È un regista, musicista, sceneggiatore e produttore. Ha collaborato con alcuni dei più bravi artisti italiani come Ennio Morricone, Sergio Leone e Gigi Proietti. Ma soprattutto è un ciociaro doc. Stefano Reali, classe 1957, è nato e vissuto a Frosinone.

Anche se oggi non abita più qui, la sua terra la porta nel cuore e nel capoluogo ciociaro ci torna. Eccome se ci torna, «almeno due volte a settimana per venire a trovare mia madre. Ci sono numerosi ricordi che mi legano a Frosinone». Diplomato in musica jazz presso il conservatorio di Frosinone "Licino Refice", la musica non l'ha mai abbandonata, anche se poi nella vita ha anche e soprattutto fatto altro.

Sabato sera sarà ospite del "Festival Nazionaledei Conservatori Italiani – Città di Frosinone" in piazzale Vittorio Veneto, dove eseguirà con la sua band un racconto-concerto sulla musica di George Gershwin.

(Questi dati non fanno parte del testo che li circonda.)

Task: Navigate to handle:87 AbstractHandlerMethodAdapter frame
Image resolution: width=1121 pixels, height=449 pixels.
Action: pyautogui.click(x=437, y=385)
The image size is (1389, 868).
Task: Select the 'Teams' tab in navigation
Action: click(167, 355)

Il regista non solo parlerà delle sue esperienze professionali ma farà un excursus sul mondo della cultura, del cinema, della musica, ma soprattutto parlerà alle nuove generazioni «dei sogni da perseguire, anche se apparentemente privi di concretezza».

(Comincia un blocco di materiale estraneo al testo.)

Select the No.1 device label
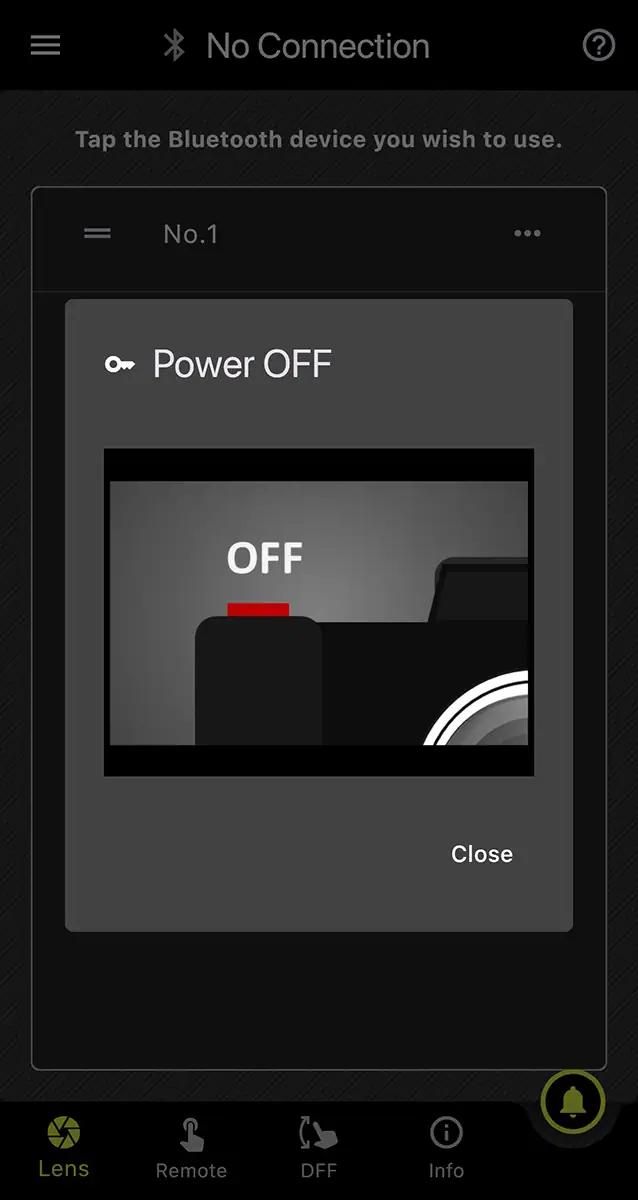 [x=191, y=234]
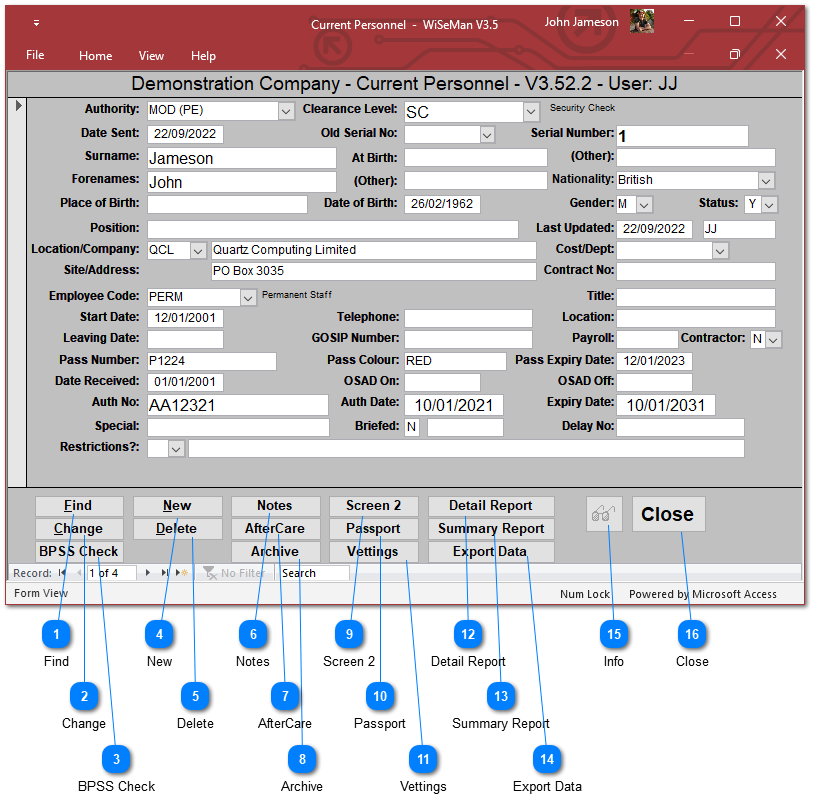
Task: Open the Quick Access Toolbar customize arrow
Action: coord(37,23)
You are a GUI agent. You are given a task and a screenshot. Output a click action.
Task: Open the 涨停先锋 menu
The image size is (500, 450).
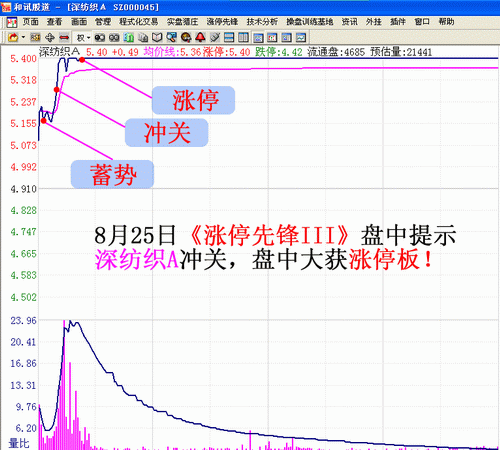coord(222,22)
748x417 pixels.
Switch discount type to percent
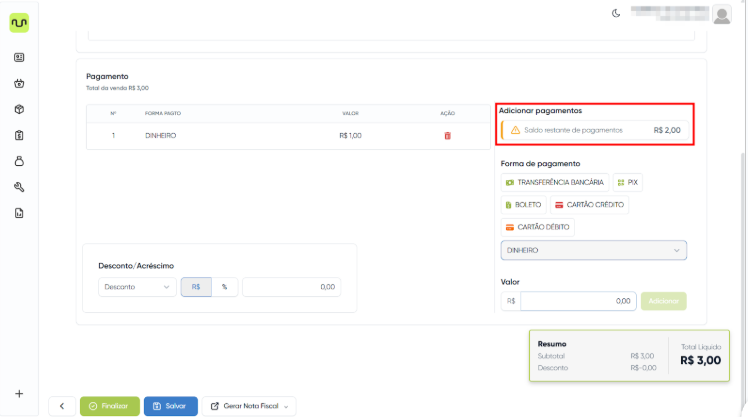pyautogui.click(x=224, y=287)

Reali, quanto ha influito la musica nella sua vita?
«La musica nella mia vita è stata sempre presente. È una passione che coltivo sin da quando ero bambino... anche se, dopo il mio diploma in musica jazz, mi è stato consigliato di scegliere un'altra strada».

Che ricordi ha di quel periodo?
«Di ricordi ne ho tantissimi, ed anche molti tra i più belli. C'era un direttore all'epoca, Daniele Paris. Conosceva nome per nome tutti gli studenti. Il conservatorio stava praticamente nascendo e mai avremmo pensato di entrare a far parte di quel vortice bello e meraviglioso quale poi è stato».

Perché ha deciso subito dopo il diploma di "abbandonare" la sua passione?
«Più che abbandonata direi accantonata per un bel po'. Fu lo stesso direttore Paris a consigliarmi di lasciar perdere la musica. Mi ricordo che mi disse che nella vita non avrei mai fatto il musicista. E in qualche modo gli ho dato ragione. In quel periodo c'erano veramente molti allievi in gamba come ad esempio Pietro Liberati, Luigi De Santis e Maurizio Turriziani, diventati tutti in seguito dei grandi concertisti. Ed io decisi di lasciarla, anche se ho continuato a lavorare per anni come arrangiatore discografico. Paradossalmente è grazie alla musica che sono riuscito a prendere un'altra strada, visto che a vent'anni fui preso come direttore di coro e insegnante di solfeggio nel "Laboratorio di arti sceniche" di Gigi Proietti. Quando vidi Proietti fare la regia delle scene con i suoi allievi, capii che quella poteva essere la mia strada. E così feci la domanda per essere ammesso al Centro sperimentale di Cinematografia. E fui preso. Anni prima avevo avuto la fortuna poi di incontrare il compositore Ennio Morricone, quando ancora facevo il primo anno di conservatorio. È stato per pochi mesi insegnante di composizione per poi però andare via. Anni dopo sono stato assistente regista di Sergio Leone nel film "C'era una volta l'America", dove ebbi la possibilità di conoscere Ennio Morricone. Fu lui, dopo aver musicato cinque miei film a consigliarmi di farmi da solo le mie colonne sonore. Ed è stato solo grazie alla sua benedizione, che ho osato farlo. Nel tempo ho composto quattordici colonne sonore, anche per altri registi, sotto pseudonimo».

Cosa si sente di consigliare non solo agli studenti del conservatorio, ma a tutti i giovani?
«Semplicemente lo stesso consiglio che hanno dato a me: dedicarsi ai loro sogni, inseguire i loro sogni, o comunque ciò che sarebbero pronti a pagare loro pur di ottenere. Di non andare dietro all'apparente guadagno facile e di non arrendersi mai. Inseguire i propri sogni, anche se all'apparenza possono sembrare privi di concretezza, significa dare un senso alla propria vita. Non farlo significa passare poi la vita a rimpiangere di non averlo fatto».